When you reach the line that contains "Image resolution: width=542", begin copying exactly and continue through the last line below. Do not copy pictures.

....

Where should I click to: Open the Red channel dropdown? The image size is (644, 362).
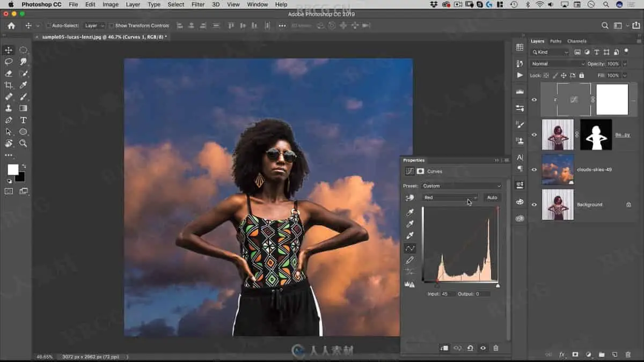pyautogui.click(x=450, y=197)
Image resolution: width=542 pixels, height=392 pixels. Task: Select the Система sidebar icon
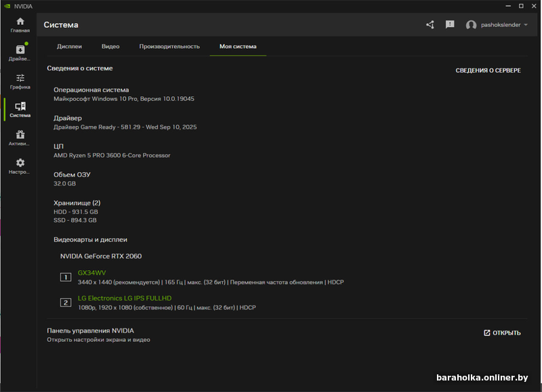(x=20, y=110)
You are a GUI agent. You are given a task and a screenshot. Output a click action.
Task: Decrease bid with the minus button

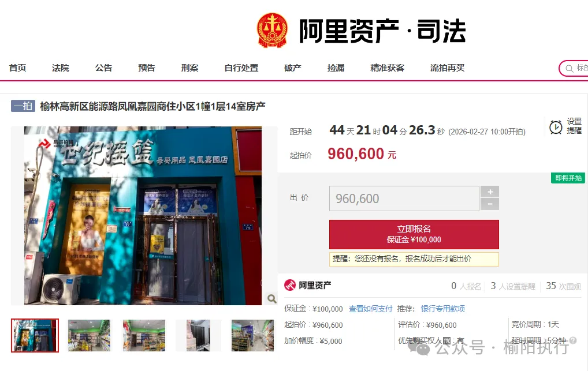490,204
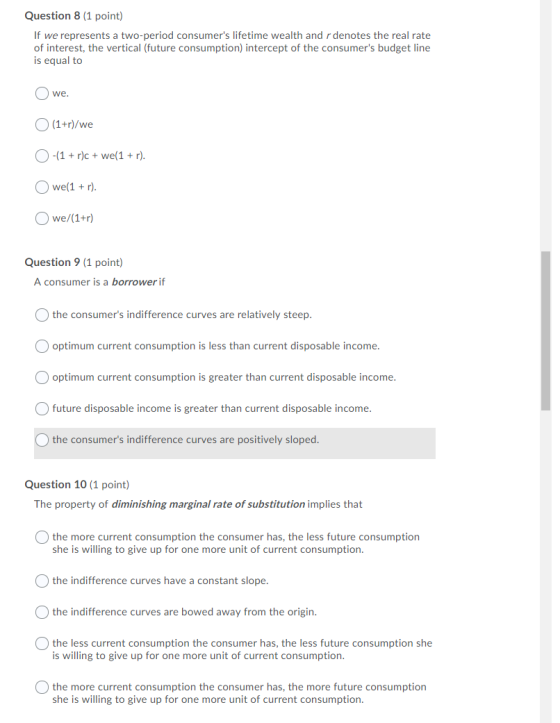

....

(EXERCISE RESPONSE)
Image resolution: width=542 pixels, height=392 pixels. Task: Select the Система sidebar icon
(x=20, y=110)
You are a GUI agent. You are given a task and a screenshot. Output a click action.
Task: Decrease bid with the minus button

490,204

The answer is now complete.